» What the exercise asks
Please return the whole listing, character for character.

» Dataset
++++++++++

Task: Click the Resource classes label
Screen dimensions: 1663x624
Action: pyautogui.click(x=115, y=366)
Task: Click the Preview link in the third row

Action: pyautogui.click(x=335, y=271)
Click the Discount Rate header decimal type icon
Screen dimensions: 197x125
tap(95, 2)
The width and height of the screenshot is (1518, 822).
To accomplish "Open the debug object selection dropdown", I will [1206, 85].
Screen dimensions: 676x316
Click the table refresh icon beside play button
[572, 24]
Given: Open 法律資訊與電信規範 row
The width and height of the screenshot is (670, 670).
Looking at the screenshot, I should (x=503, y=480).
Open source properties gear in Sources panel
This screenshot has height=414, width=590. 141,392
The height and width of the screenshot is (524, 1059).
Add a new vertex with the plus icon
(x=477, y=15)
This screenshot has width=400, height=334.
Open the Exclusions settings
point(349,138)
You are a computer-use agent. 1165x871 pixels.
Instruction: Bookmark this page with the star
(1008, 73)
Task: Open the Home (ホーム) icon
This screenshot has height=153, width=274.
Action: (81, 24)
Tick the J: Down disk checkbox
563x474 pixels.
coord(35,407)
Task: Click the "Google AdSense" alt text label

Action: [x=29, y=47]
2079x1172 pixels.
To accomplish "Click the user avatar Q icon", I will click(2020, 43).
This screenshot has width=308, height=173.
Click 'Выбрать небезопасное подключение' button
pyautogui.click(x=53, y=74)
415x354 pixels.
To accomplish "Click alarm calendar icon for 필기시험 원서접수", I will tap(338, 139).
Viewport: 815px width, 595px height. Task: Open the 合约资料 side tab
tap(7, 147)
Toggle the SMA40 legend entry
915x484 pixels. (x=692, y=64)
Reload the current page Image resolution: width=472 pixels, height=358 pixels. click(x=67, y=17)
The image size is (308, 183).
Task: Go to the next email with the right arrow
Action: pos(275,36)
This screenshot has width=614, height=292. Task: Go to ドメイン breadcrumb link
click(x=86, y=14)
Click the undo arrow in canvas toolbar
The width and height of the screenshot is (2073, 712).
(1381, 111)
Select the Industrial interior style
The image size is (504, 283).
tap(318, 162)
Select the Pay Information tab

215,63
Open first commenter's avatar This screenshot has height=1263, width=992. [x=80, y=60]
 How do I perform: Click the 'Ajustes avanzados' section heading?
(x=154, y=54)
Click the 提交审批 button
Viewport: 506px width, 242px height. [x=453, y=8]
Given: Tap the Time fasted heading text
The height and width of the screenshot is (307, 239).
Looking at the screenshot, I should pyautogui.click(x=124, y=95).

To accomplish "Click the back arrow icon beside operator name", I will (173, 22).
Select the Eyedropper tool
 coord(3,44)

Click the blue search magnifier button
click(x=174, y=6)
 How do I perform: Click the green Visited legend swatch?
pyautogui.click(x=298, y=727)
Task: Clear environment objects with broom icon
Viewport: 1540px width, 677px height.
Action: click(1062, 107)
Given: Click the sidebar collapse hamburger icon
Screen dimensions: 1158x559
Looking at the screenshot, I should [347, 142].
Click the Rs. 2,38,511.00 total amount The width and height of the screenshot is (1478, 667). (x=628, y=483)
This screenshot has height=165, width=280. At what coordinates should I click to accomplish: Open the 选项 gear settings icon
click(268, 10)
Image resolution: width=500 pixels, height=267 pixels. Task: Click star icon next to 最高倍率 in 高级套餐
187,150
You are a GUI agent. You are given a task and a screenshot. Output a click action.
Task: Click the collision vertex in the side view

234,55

++++++++++

» Reply to the exercise
Task: Click the Resource classes label
Screen dimensions: 1663x624
Action: pyautogui.click(x=115, y=366)
Task: Click the Preview link in the third row

Action: pyautogui.click(x=335, y=271)
Click the Discount Rate header decimal type icon
Screen dimensions: 197x125
tap(95, 2)
The width and height of the screenshot is (1518, 822).
To accomplish "Open the debug object selection dropdown", I will [1206, 85].
Screen dimensions: 676x316
Click the table refresh icon beside play button
[572, 24]
Given: Open 法律資訊與電信規範 row
The width and height of the screenshot is (670, 670).
Looking at the screenshot, I should (x=503, y=480).
Open source properties gear in Sources panel
This screenshot has height=414, width=590. 141,392
The height and width of the screenshot is (524, 1059).
Add a new vertex with the plus icon
(x=477, y=15)
This screenshot has width=400, height=334.
Open the Exclusions settings
point(349,138)
You are a computer-use agent. 1165x871 pixels.
Instruction: Bookmark this page with the star
(1008, 73)
Task: Open the Home (ホーム) icon
This screenshot has height=153, width=274.
Action: (81, 24)
Tick the J: Down disk checkbox
563x474 pixels.
coord(35,407)
Task: Click the "Google AdSense" alt text label

Action: [x=29, y=47]
2079x1172 pixels.
To accomplish "Click the user avatar Q icon", I will click(2020, 43).
This screenshot has width=308, height=173.
Click 'Выбрать небезопасное подключение' button
pyautogui.click(x=53, y=74)
415x354 pixels.
To accomplish "Click alarm calendar icon for 필기시험 원서접수", I will tap(338, 139).
Viewport: 815px width, 595px height. Task: Open the 合约资料 side tab
tap(7, 147)
Toggle the SMA40 legend entry
915x484 pixels. (x=692, y=64)
Reload the current page Image resolution: width=472 pixels, height=358 pixels. click(x=67, y=17)
The image size is (308, 183).
Task: Go to the next email with the right arrow
Action: pos(275,36)
This screenshot has width=614, height=292. Task: Go to ドメイン breadcrumb link
click(x=86, y=14)
Click the undo arrow in canvas toolbar
The width and height of the screenshot is (2073, 712).
(1381, 111)
Select the Industrial interior style
The image size is (504, 283).
tap(318, 162)
Select the Pay Information tab

215,63
Open first commenter's avatar This screenshot has height=1263, width=992. [x=80, y=60]
 How do I perform: Click the 'Ajustes avanzados' section heading?
(x=154, y=54)
Click the 提交审批 button
Viewport: 506px width, 242px height. [x=453, y=8]
Given: Tap the Time fasted heading text
The height and width of the screenshot is (307, 239).
Looking at the screenshot, I should pyautogui.click(x=124, y=95).

To accomplish "Click the back arrow icon beside operator name", I will (173, 22).
Select the Eyedropper tool
 coord(3,44)

Click the blue search magnifier button
click(x=174, y=6)
 How do I perform: Click the green Visited legend swatch?
pyautogui.click(x=298, y=727)
Task: Clear environment objects with broom icon
Viewport: 1540px width, 677px height.
Action: click(1062, 107)
Given: Click the sidebar collapse hamburger icon
Screen dimensions: 1158x559
Looking at the screenshot, I should [347, 142].
Click the Rs. 2,38,511.00 total amount The width and height of the screenshot is (1478, 667). (x=628, y=483)
This screenshot has height=165, width=280. At what coordinates should I click to accomplish: Open the 选项 gear settings icon
click(268, 10)
Image resolution: width=500 pixels, height=267 pixels. Task: Click star icon next to 最高倍率 in 高级套餐
187,150
You are a GUI agent. You are given a task and a screenshot. Output a click action.
Task: Click the collision vertex in the side view

234,55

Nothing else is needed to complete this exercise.